____ Textauszug

# taz.de -- Volksentscheid in Berlin scheitert: Klimarettung verschoben
       
       > Zwar stimmt eine knappe Mehrheit für deutlich mehr Klimaschutz. Doch das
       > notwendige Quorum wird wie befürchtet nicht erreicht.
       
 (IMG) Bild: Euphorie sieht anders aus: Wahlparty der Initiative in Kreuzberg
       
       BERLIN taz | Der [1][Volksentscheid Berlin 2030 Klimaneutral] ist
       gescheitert. Laut dem vorläufigen amtlichem Endergebnis stimmten zwar 50,9
       Prozent für die Initiative, bei 48,7 Prozent Nein-Stimmen. Doch die
       Mindestzustimmung von 25 Prozent der Berliner:innen (607.518
       Wähler:Stimmen) wurde verfehlt. Mit „Ja“ votierten demnach 442.210
       Menschen, mit „Nein“ 423.418. Insgesamt waren 2,43 Millionen
       Berliner:innen zur Wahl aufgerufen. Es ist der vierte gescheiterte von
       mittlerweile acht Volksentscheiden in Berlin.
       
       Schon eine halbe Stunde nach Beginn der Wahlparty von Klimaneutral im
       Umspannwerk in Kreuzberg schlug die anfänglich aufgedrehte Aufregung der
       etwa 200 Aktivist:innen angesichts des Live-Auszählungssstandes
       zunächst in Zweifel – und schließlich in Resignation um. Schon nach einer
       Stunde, lange bevor das Ergebnis erwartet worden war, begannen Gespräche
       über die Ursachen des Scheiterns.
       
       Besonders die hohe Zahl an Nein-Stimmen konnten sich die Aktivist:innen
       nicht erklären. Stattdessen überall die Frage: Hat der Wahlkampf
       ausgereicht?
       
       Am Eingang liegen tausende nicht verteilte Wahlkampfzeitungen auf einem
       Stapel. Ein großes Problem: Die mangelnde Mobilisierung in den
       Außenbezirken. Hier stimmten teilweise mehr als zwei Drittel gegen den
       Volksentscheid, während die Zustimmung in den Bezirken innerhalb des
       S-Bahn-Rings überall überwog.

________

-- Aufgaben --
[A] Ändere im Artikel zum Berliner Volksentscheid den Abschnitt von „BERLIN taz |“ bis „Volksentscheiden in Berlin.“, indem du „Menschen“ durch „Personen“ ersetzt.
[B] Wo fand laut dem Artikel die Wahlparty von Klimaneutral statt?
[C] Schreib den Artikel über den gescheiterten Volksentscheid nach seinem letzten Satz weiter.
Die Daten sind eigenständiges Material und gehören nicht zum Artikel.

____ Datensatz

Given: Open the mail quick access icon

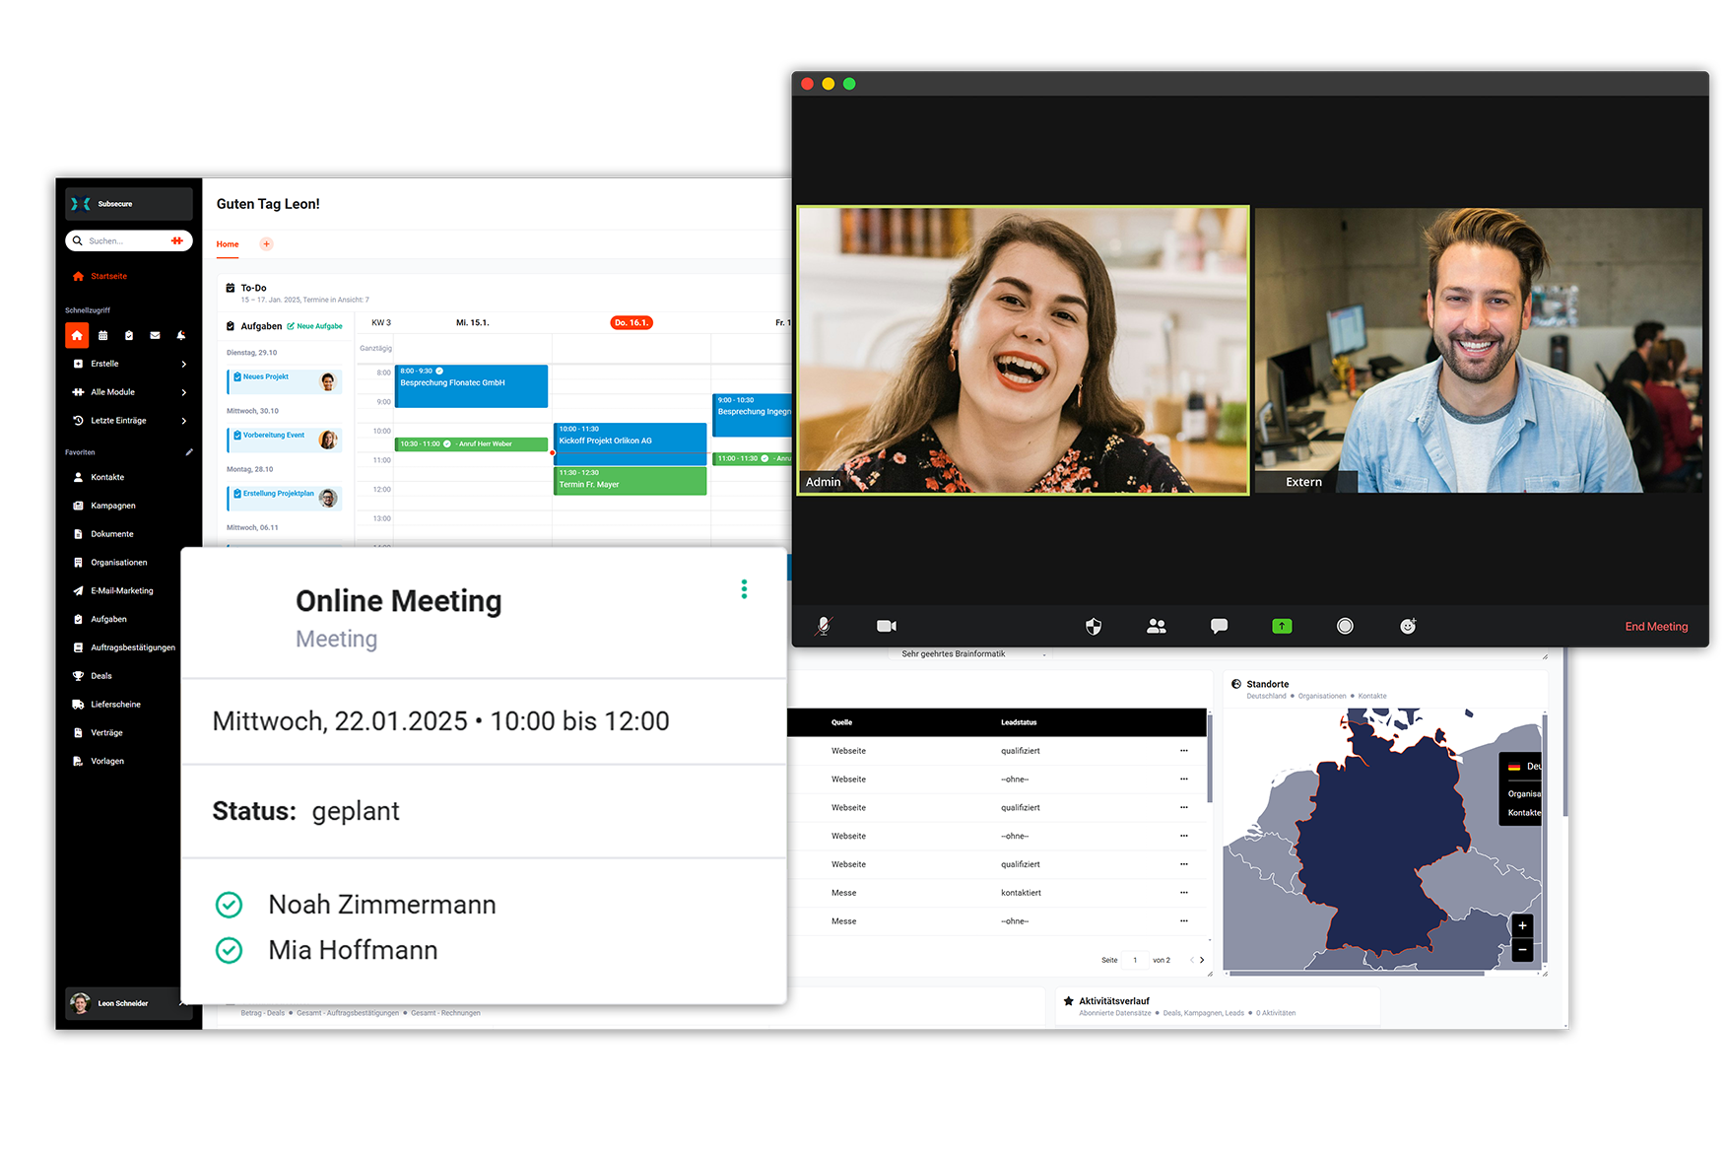Looking at the screenshot, I should pyautogui.click(x=155, y=336).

________

-- Lösungen --
[A]
BERLIN taz | Der [1][Volksentscheid Berlin 2030 Klimaneutral] ist
       gescheitert. Laut dem vorläufigen amtlichem Endergebnis stimmten zwar 50,9
       Prozent für die Initiative, bei 48,7 Prozent Nein-Stimmen. Doch die
       Mindestzustimmung von 25 Prozent der Berliner:innen (607.518
       Wähler:Stimmen) wurde verfehlt. Mit „Ja“ votierten demnach 442.210
       Personen, mit „Nein“ 423.418. Insgesamt waren 2,43 Millionen
       Berliner:innen zur Wahl aufgerufen. Es ist der vierte gescheiterte von
       mittlerweile acht Volksentscheiden in Berlin.

[B] Im Umspannwerk in Kreuzberg.

[C]
       
       „Wir haben anscheinend noch nicht genügend aktivierte Leute“, so Antonio
       Rohrßen von der Partei Klimaliste. Nun gehe es darum, jene, die mit Ja
       gestimmt hätten, anzusprechen, etwa für Aktionen der Letzten Generation
       oder die nächste Rebellion Wave von Extinction Rebellion.
       
       ## Plan B
       
       Aktivistin Marit Schatzmann, die bis zuletzt Dauerwahlkampf gemacht hatte,
       sagte: „Es stimmt nicht, dass wir nur nicht gewonnen haben.“ Das Ergebnis
       sei auch eine Niederlage, „die uns jahrelang vorgehalten werden wird“. Sie
       erinnerte an Luisa Neubauer, die zum Start der heißen Wahlkampfphase gesagt
       hatte, es ginge auch um „die Ehre der Klimabewegung“.
       
       Optimismus verbreiteten dagegen Redner:innen auf der Bühne: „Berlin hat
       in den vergangenen Wochen anders als im Wahlkampf über Klimapolitik
       diskutiert.“ Das sei ein Erfolg. Auch habe man eine „Mehrheit für
       ambitionierten Klimaschutz gewonnen“, wenn man auch am Quorum gescheitert
       sei. Präsentiert wurde zugleich ein „Plan B“: Jetzt gehe es um die „nächste
       Stufe der Organisierung“, so eine Rednerin. Eine entsprechende
       Online-Plattform sei gebaut, diese müsse weiterentwickelt werden; es müssen
       Nachbarschaftsgruppen gegründet werden, um konkrete Klimaschutzmaßnahmen
       voranzutreiben.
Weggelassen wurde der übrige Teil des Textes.